With 20 minutes to go, Godzilla finally rises, beginning a non-tactical desecration of San Francisco, scrumming with two MUTOs who fiercely peck and poke at the giant’s hide, all while Johnson (and company) take umbrage under this scrappy collision. All the while, Alexander Desplat pumps out his score which screams enormity and eventually crowing Godzilla king with rightful, bellowing trumpets.
Godzilla is $160 million of back loaded spectacle.
Note: The following technical critiques are based on location experiences. Such reviews are not scored and should be considered as generalized guidelines given variations in projection/audio systems.
Godzilla employed the Arri Alexa Plus for its filming purposes, with resulting images deep in sharpness and fidelity. CG soaked scenarios of abandoned or crushed cities display buildings into horizon lines where needed, with subtle touches or signs visible no matter the distance. Some noise seeps into certain effects shots, although the complexity is often an acceptable excuse. Into the rampage, San Francisco is walloped by hazes of smoke and dust. While black levels recede to best serve both 2D and 3D presentations, depth is not lost. Post production color tweaking mixes in reds, yellows, and softer earth hues for a pleasingly rich palette, still hinging on the sense of pale doom.
Post conversion 3D is admirable, if rarely considered by the film making team. Consider it an accentuation rather than pop-out thrill ride. Scenes of post-city squashing damage are enhanced by the deepened frame and despite the torrent of raining debris, even the downtown animal brawls are given definitive dimension.
Theaters with booming subwoofers will best serve this thundering feature, although an IMAX screening (this review is based on IMAX and standard screen viewings) was unnecessarily vicious, bleaching the high-end and even wrapping some dialog in noise. Subtle uses still produce a vast sound stage of crumbling buildings, and the birth of the first MUTO in a controlled environment creates creaking and moaning equipment as the weight strain takes over.

_ _ _ _

TASKS TO PERFORM:
• a. Rewrite the passage of the Godzilla review that starts at the words "Post conversion 3D" and stops after "strain takes over.", changing "subwoofers" to "speakers".
• b. According to the Godzilla review, why should its technical critiques be read only as generalized guidelines?

DATA BLOCK:

_ _ _ _

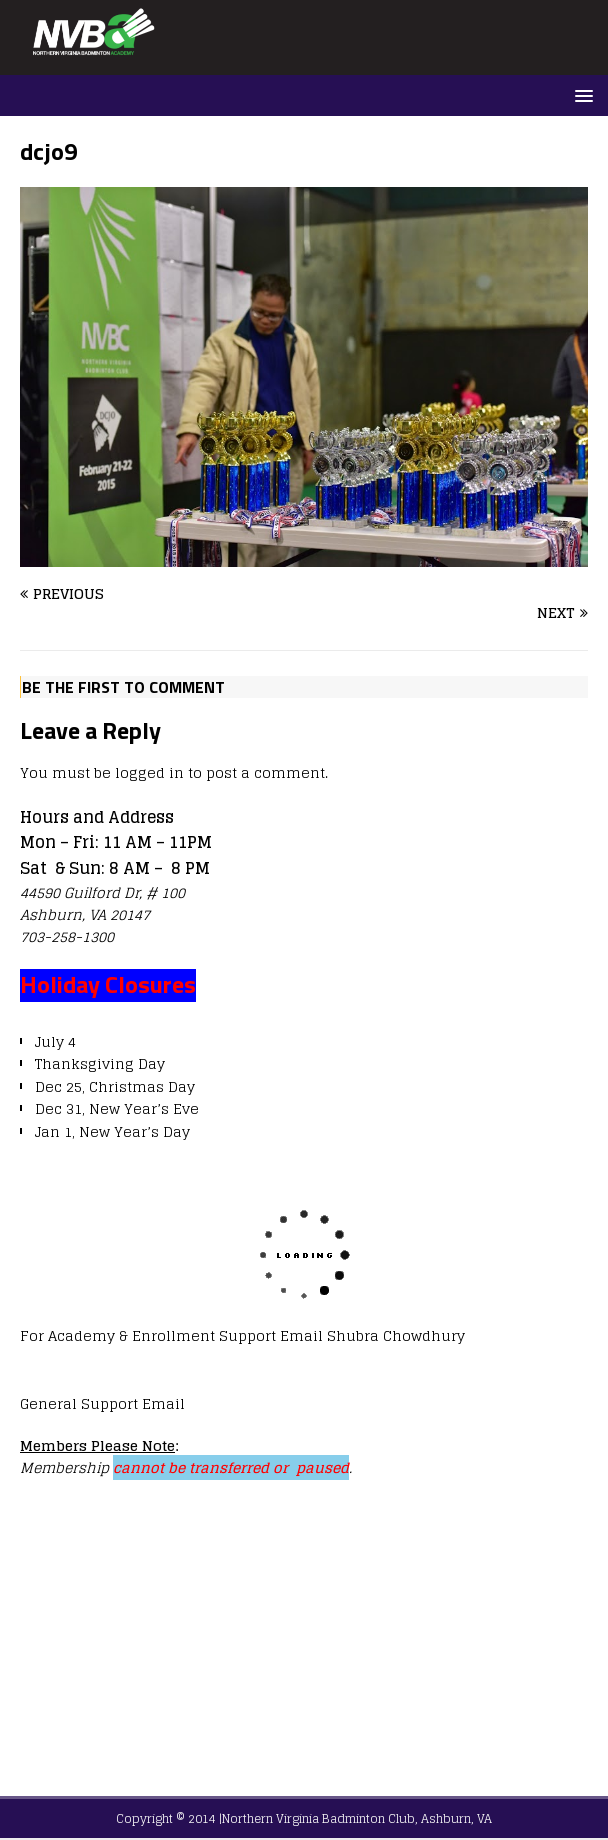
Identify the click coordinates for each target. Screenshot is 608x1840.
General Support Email (102, 1403)
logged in (149, 772)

_ _ _ _

RESPONSES BY TASK:
• a.
Post conversion 3D is admirable, if rarely considered by the film making team. Consider it an accentuation rather than pop-out thrill ride. Scenes of post-city squashing damage are enhanced by the deepened frame and despite the torrent of raining debris, even the downtown animal brawls are given definitive dimension.
Theaters with booming speakers will best serve this thundering feature, although an IMAX screening (this review is based on IMAX and standard screen viewings) was unnecessarily vicious, bleaching the high-end and even wrapping some dialog in noise. Subtle uses still produce a vast sound stage of crumbling buildings, and the birth of the first MUTO in a controlled environment creates creaking and moaning equipment as the weight strain takes over.

• b. The technical critiques are based on the reviewer's own location experiences, and projection and audio systems vary from one venue to another. For that reason they are not scored and serve only as generalized guidelines.